> [Problem statement] Arrange every line of the material below into a Markdown table with the columns "Row" and "Line", numbering the rows in order and skipping blank lines.

::::

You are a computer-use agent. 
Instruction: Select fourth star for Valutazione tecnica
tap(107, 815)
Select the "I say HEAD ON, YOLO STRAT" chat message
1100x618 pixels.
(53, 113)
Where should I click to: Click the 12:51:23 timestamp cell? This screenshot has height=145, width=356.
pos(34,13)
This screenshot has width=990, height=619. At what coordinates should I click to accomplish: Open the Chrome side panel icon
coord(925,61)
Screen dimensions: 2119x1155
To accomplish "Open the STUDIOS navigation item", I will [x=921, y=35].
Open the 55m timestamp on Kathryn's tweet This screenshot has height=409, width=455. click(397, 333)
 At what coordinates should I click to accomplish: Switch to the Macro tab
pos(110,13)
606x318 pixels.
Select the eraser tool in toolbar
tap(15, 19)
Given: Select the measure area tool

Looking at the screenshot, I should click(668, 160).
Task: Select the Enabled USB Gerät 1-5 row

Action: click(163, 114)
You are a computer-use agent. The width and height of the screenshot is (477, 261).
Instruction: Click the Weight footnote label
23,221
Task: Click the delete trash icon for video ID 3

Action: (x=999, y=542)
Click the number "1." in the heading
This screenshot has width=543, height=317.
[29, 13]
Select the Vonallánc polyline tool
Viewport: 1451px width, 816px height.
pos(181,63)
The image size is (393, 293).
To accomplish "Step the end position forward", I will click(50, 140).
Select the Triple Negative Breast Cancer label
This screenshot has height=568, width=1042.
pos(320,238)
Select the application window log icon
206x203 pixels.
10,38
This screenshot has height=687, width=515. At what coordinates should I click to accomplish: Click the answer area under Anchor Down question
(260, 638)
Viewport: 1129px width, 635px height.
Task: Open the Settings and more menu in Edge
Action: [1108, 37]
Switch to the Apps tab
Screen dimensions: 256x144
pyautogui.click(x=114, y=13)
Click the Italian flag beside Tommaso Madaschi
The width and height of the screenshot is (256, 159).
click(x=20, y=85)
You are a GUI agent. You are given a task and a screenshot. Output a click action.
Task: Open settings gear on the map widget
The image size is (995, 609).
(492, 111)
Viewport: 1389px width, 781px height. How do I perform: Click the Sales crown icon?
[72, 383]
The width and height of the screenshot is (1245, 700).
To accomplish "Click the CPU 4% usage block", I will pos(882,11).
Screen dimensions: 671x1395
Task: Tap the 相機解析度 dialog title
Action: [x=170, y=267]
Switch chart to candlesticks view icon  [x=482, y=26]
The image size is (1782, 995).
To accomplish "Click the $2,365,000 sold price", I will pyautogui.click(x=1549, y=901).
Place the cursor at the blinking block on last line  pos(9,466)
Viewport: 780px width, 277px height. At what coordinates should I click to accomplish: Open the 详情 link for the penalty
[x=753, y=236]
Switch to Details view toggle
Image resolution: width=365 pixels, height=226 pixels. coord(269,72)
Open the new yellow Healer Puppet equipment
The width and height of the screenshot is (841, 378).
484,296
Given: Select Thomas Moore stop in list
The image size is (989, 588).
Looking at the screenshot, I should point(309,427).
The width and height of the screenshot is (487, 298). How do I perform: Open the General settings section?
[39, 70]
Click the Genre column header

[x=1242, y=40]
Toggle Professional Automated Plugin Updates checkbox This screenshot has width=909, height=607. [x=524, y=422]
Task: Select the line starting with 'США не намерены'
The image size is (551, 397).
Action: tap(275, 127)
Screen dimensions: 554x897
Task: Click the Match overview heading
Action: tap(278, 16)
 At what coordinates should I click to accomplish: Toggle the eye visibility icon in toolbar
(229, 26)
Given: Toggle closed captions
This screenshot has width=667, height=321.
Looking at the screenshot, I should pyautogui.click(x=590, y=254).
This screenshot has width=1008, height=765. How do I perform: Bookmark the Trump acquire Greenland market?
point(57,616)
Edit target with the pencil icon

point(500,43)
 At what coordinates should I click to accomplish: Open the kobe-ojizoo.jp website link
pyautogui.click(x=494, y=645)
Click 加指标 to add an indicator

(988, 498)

::::

> [Task solution]
| Row | Line |
|---|---|
| 1 | You are a computer-use agent.  |
| 2 | Instruction: Select fourth star for Valutazione tecnica |
| 3 | tap(107, 815) |
| 4 | Select the "I say HEAD ON, YOLO STRAT" chat message |
| 5 | 1100x618 pixels. |
| 6 | (53, 113) |
| 7 | Where should I click to: Click the 12:51:23 timestamp cell? This screenshot has height=145, width=356. |
| 8 | pos(34,13) |
| 9 | This screenshot has width=990, height=619. At what coordinates should I click to accomplish: Open the Chrome side panel icon |
| 10 | coord(925,61) |
| 11 | Screen dimensions: 2119x1155 |
| 12 | To accomplish "Open the STUDIOS navigation item", I will [x=921, y=35]. |
| 13 | Open the 55m timestamp on Kathryn's tweet This screenshot has height=409, width=455. click(397, 333) |
| 14 |  At what coordinates should I click to accomplish: Switch to the Macro tab |
| 15 | pos(110,13) |
| 16 | 606x318 pixels. |
| 17 | Select the eraser tool in toolbar |
| 18 | tap(15, 19) |
| 19 | Given: Select the measure area tool |
| 20 | Looking at the screenshot, I should click(668, 160). |
| 21 | Task: Select the Enabled USB Gerät 1-5 row |
| 22 | Action: click(163, 114) |
| 23 | You are a computer-use agent. The width and height of the screenshot is (477, 261). |
| 24 | Instruction: Click the Weight footnote label |
| 25 | 23,221 |
| 26 | Task: Click the delete trash icon for video ID 3 |
| 27 | Action: (x=999, y=542) |
| 28 | Click the number "1." in the heading |
| 29 | This screenshot has width=543, height=317. |
| 30 | [29, 13] |
| 31 | Select the Vonallánc polyline tool |
| 32 | Viewport: 1451px width, 816px height. |
| 33 | pos(181,63) |
| 34 | The image size is (393, 293). |
| 35 | To accomplish "Step the end position forward", I will click(50, 140). |
| 36 | Select the Triple Negative Breast Cancer label |
| 37 | This screenshot has height=568, width=1042. |
| 38 | pos(320,238) |
| 39 | Select the application window log icon |
| 40 | 206x203 pixels. |
| 41 | 10,38 |
| 42 | This screenshot has height=687, width=515. At what coordinates should I click to accomplish: Click the answer area under Anchor Down question |
| 43 | (260, 638) |
| 44 | Viewport: 1129px width, 635px height. |
| 45 | Task: Open the Settings and more menu in Edge |
| 46 | Action: [1108, 37] |
| 47 | Switch to the Apps tab |
| 48 | Screen dimensions: 256x144 |
| 49 | pyautogui.click(x=114, y=13) |
| 50 | Click the Italian flag beside Tommaso Madaschi |
| 51 | The width and height of the screenshot is (256, 159). |
| 52 | click(x=20, y=85) |
| 53 | You are a GUI agent. You are given a task and a screenshot. Output a click action. |
| 54 | Task: Open settings gear on the map widget |
| 55 | The image size is (995, 609). |
| 56 | (492, 111) |
| 57 | Viewport: 1389px width, 781px height. How do I perform: Click the Sales crown icon? |
| 58 | [72, 383] |
| 59 | The width and height of the screenshot is (1245, 700). |
| 60 | To accomplish "Click the CPU 4% usage block", I will pos(882,11). |
| 61 | Screen dimensions: 671x1395 |
| 62 | Task: Tap the 相機解析度 dialog title |
| 63 | Action: [x=170, y=267] |
| 64 | Switch chart to candlesticks view icon  [x=482, y=26] |
| 65 | The image size is (1782, 995). |
| 66 | To accomplish "Click the $2,365,000 sold price", I will pyautogui.click(x=1549, y=901). |
| 67 | Place the cursor at the blinking block on last line  pos(9,466) |
| 68 | Viewport: 780px width, 277px height. At what coordinates should I click to accomplish: Open the 详情 link for the penalty |
| 69 | [x=753, y=236] |
| 70 | Switch to Details view toggle |
| 71 | Image resolution: width=365 pixels, height=226 pixels. coord(269,72) |
| 72 | Open the new yellow Healer Puppet equipment |
| 73 | The width and height of the screenshot is (841, 378). |
| 74 | 484,296 |
| 75 | Given: Select Thomas Moore stop in list |
| 76 | The image size is (989, 588). |
| 77 | Looking at the screenshot, I should point(309,427). |
| 78 | The width and height of the screenshot is (487, 298). How do I perform: Open the General settings section? |
| 79 | [39, 70] |
| 80 | Click the Genre column header |
| 81 | [x=1242, y=40] |
| 82 | Toggle Professional Automated Plugin Updates checkbox This screenshot has width=909, height=607. [x=524, y=422] |
| 83 | Task: Select the line starting with 'США не намерены' |
| 84 | The image size is (551, 397). |
| 85 | Action: tap(275, 127) |
| 86 | Screen dimensions: 554x897 |
| 87 | Task: Click the Match overview heading |
| 88 | Action: tap(278, 16) |
| 89 |  At what coordinates should I click to accomplish: Toggle the eye visibility icon in toolbar |
| 90 | (229, 26) |
| 91 | Given: Toggle closed captions |
| 92 | This screenshot has width=667, height=321. |
| 93 | Looking at the screenshot, I should pyautogui.click(x=590, y=254). |
| 94 | This screenshot has width=1008, height=765. How do I perform: Bookmark the Trump acquire Greenland market? |
| 95 | point(57,616) |
| 96 | Edit target with the pencil icon |
| 97 | point(500,43) |
| 98 |  At what coordinates should I click to accomplish: Open the kobe-ojizoo.jp website link |
| 99 | pyautogui.click(x=494, y=645) |
| 100 | Click 加指标 to add an indicator |
| 101 | (988, 498) |